Re: [PATCH 16/23] sched: Use lightweight hazard pointers to grab lazy mms

Nicholas Piggin <npiggin@xxxxxxxxx> · Mon, 10 Jan 2022 15:17:56 +1000

Excerpts from Nicholas Piggin's message of January 10, 2022 2:56 pm:
> Excerpts from Linus Torvalds's message of January 10, 2022 7:51 am:
>> [ Ugh, I actually went back and looked at Nick's patches again, to
>> just verify my memory, and they weren't as pretty as I thought they
>> were ]
>> 
>> On Sun, Jan 9, 2022 at 12:48 PM Linus Torvalds
>> <torvalds@xxxxxxxxxxxxxxxxxxxx> wrote:
>>>
>>> I'd much rather have a *much* smaller patch that says "on x86 and
>>> powerpc, we don't need this overhead at all".
>> 
>> For some reason I thought Nick's patch worked at "last mmput" time and
>> the TLB flush IPIs that happen at that point anyway would then make
>> sure any lazy TLB is cleaned up.
>> 
>> But that's not actually what it does.
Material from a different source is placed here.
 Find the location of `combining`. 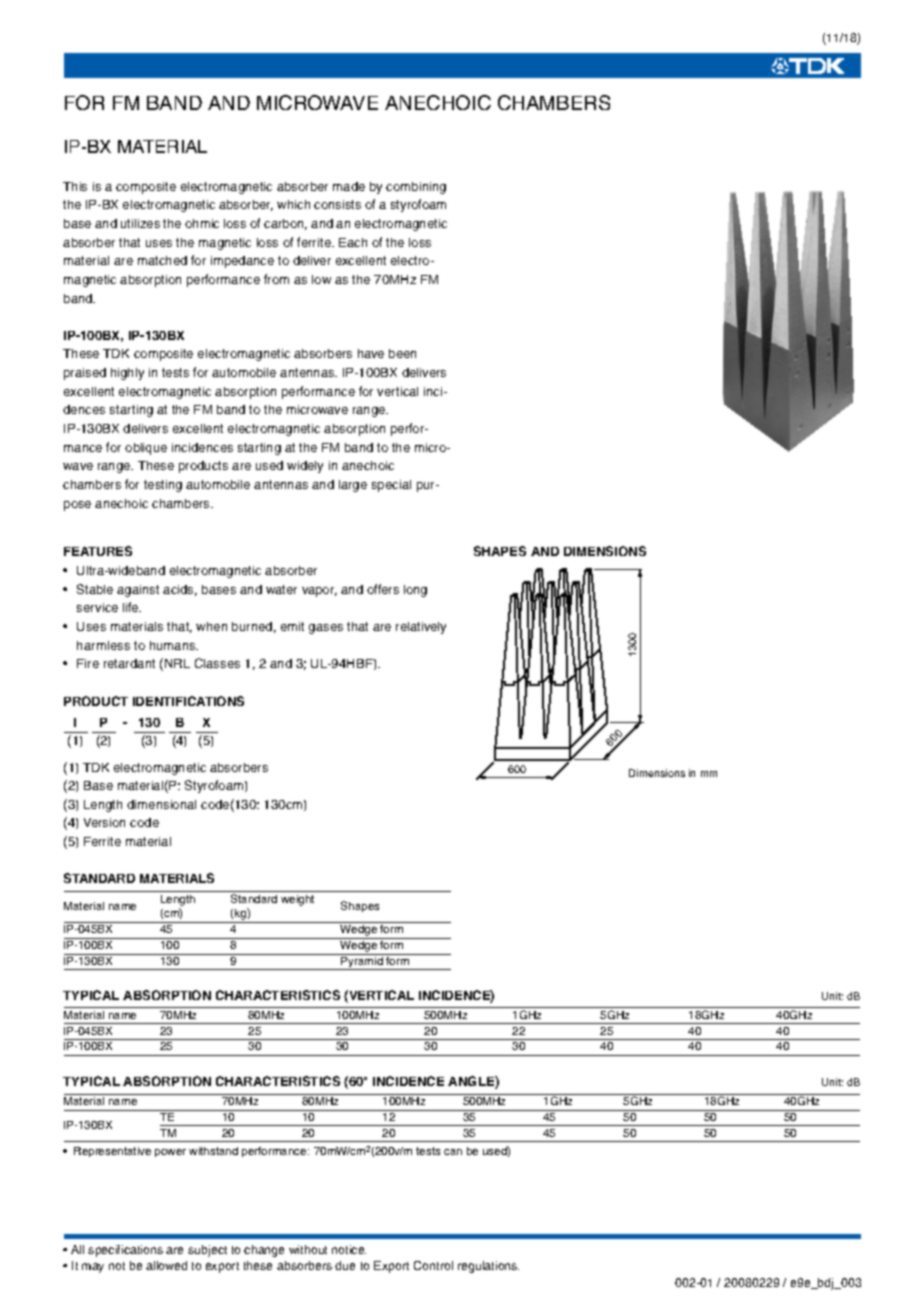

combining is located at coordinates (416, 188).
It ties the
>> MMU_LAZY_TLB_REFCOUNT to an explicit TLB shootdown triggered by the
>> last mmdrop() instead. Because it really tied the whole logic to the
>> mm_count logic (and made lazy tlb to not do mm_count) rather than the
>> mm_users thing I mis-remembered it doing.
> 
> It does this because on powerpc with hash MMU, we can't use IPIs for
> TLB shootdowns.
> 
>> So at least some of my arguments were based on me just mis-remembering
>> what Nick's patch actually did (mainly because I mentally recreated
>> the patch from "Nick did something like this" and what I thought would
>> be the way to do it on x86).
> 
> With powerpc with the radix MMU using IPI based shootdowns, we can 
> actually do the switch-away-from-lazy on the final TLB flush and the
> final broadcast shootdown thing becomes a no-op. I didn't post that
> additional patch because it's powerpc-specific and I didn't want to
> post more code so widely.

This is the patch that goes on top of the series I posted. It's not
very clean at the moment it was just a proof of concept. I wrote it
a year ago by the looks so no guarantees. But it exits all other
lazies as part of the final exit_mmap TLB flush so there should not be
additional IPIs at drop-time. Possibly you could get preempted and
moved CPUs between them but the point is the vast majority of the time
you won't require more IPIs.

Well, with powerpc it's not _quite_ that simple, it is possible we
could use broadcast TLBIE instruction rather than IPIs for this, in
practice I think that's not _so much_ faster that the IPIs are a
problem and on highly threaded jobs where you might have hundreds of
other CPUs in the mask, you'd rather avoid the cacheline bouncing in
context switch anyway.

Thanks,
Nick

>From 1f7fd5de284fab6b94bf49f55ce691ae22538473 Mon Sep 17 00:00:00 2001
From: Nicholas Piggin <npiggin@xxxxxxxxx>
Date: Tue, 23 Feb 2021 14:11:21 +1000
Subject: [PATCH] powerpc/64s/radix: TLB flush optimization for lazy mm
 shootdown refcounting

XXX: could also clear lazy at exit, perhaps?
XXX: doesn't really matter AFAIKS because it will soon go away with mmput
XXX: must audit exit flushes for nest MMU
---
 arch/powerpc/mm/book3s64/radix_tlb.c | 45 ++++++++++++++--------------
 kernel/fork.c                        | 16 ++++++++--
 2 files changed, 35 insertions(+), 26 deletions(-)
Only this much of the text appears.